Data for review:
============================================================
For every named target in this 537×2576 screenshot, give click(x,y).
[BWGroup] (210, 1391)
============================================================
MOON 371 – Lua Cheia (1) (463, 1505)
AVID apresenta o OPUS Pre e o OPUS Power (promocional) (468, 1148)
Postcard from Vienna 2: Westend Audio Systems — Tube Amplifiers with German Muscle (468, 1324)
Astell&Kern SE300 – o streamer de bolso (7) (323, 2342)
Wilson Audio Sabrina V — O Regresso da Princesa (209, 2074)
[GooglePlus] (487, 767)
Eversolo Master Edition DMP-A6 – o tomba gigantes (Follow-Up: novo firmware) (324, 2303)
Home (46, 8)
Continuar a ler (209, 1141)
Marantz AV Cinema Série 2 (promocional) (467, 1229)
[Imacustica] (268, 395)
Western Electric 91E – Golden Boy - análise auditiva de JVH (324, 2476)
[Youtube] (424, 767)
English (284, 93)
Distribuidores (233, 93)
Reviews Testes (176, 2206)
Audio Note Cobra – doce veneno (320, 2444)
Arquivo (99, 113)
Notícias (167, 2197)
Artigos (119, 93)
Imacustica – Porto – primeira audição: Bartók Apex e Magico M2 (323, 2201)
============================================================
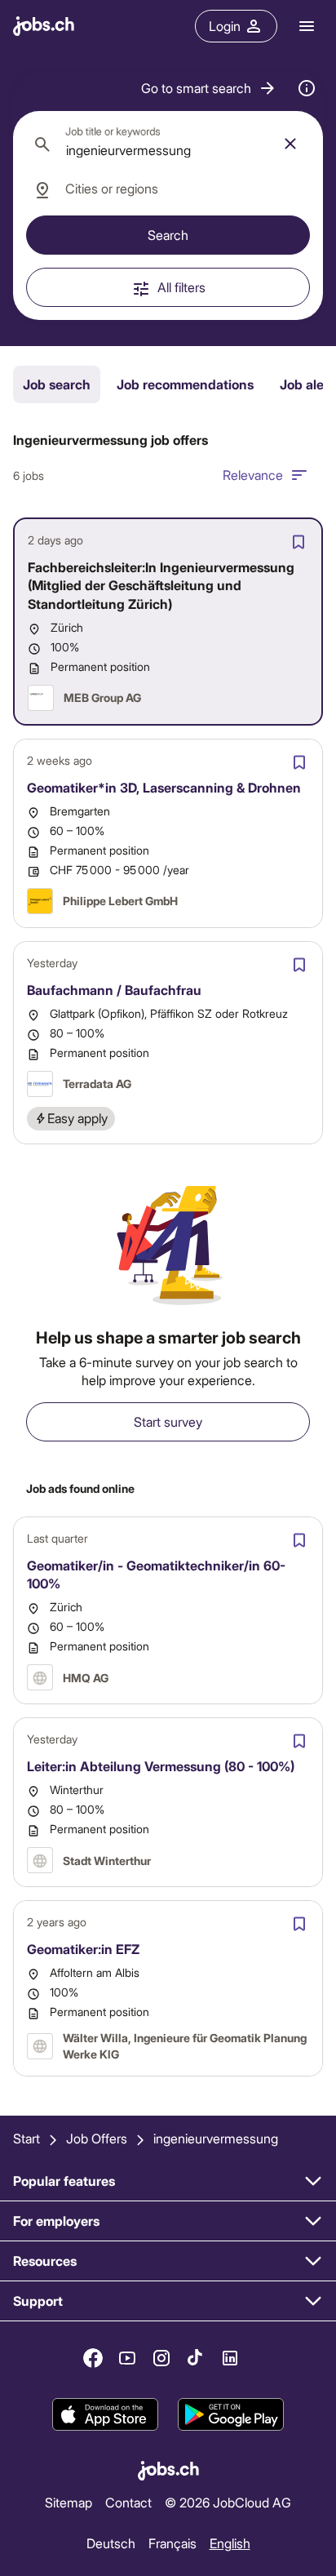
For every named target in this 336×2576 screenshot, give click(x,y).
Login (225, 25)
============================================================
Assigned task: Reproduce the lines above, beginning at the line with "Wilson Audio Sabrina" and stopping after the line with "Imacustica – Porto", exactly as they are.

Your solution:
Wilson Audio Sabrina V — O Regresso da Princesa (209, 2074)
[GooglePlus] (487, 767)
Eversolo Master Edition DMP-A6 – o tomba gigantes (Follow-Up: novo firmware) (324, 2303)
Home (46, 8)
Continuar a ler (209, 1141)
Marantz AV Cinema Série 2 (promocional) (467, 1229)
[Imacustica] (268, 395)
Western Electric 91E – Golden Boy - análise auditiva de JVH (324, 2476)
[Youtube] (424, 767)
English (284, 93)
Distribuidores (233, 93)
Reviews Testes (176, 2206)
Audio Note Cobra – doce veneno (320, 2444)
Arquivo (99, 113)
Notícias (167, 2197)
Artigos (119, 93)
Imacustica – Porto – primeira audição: Bartók Apex e Magico M2 (323, 2201)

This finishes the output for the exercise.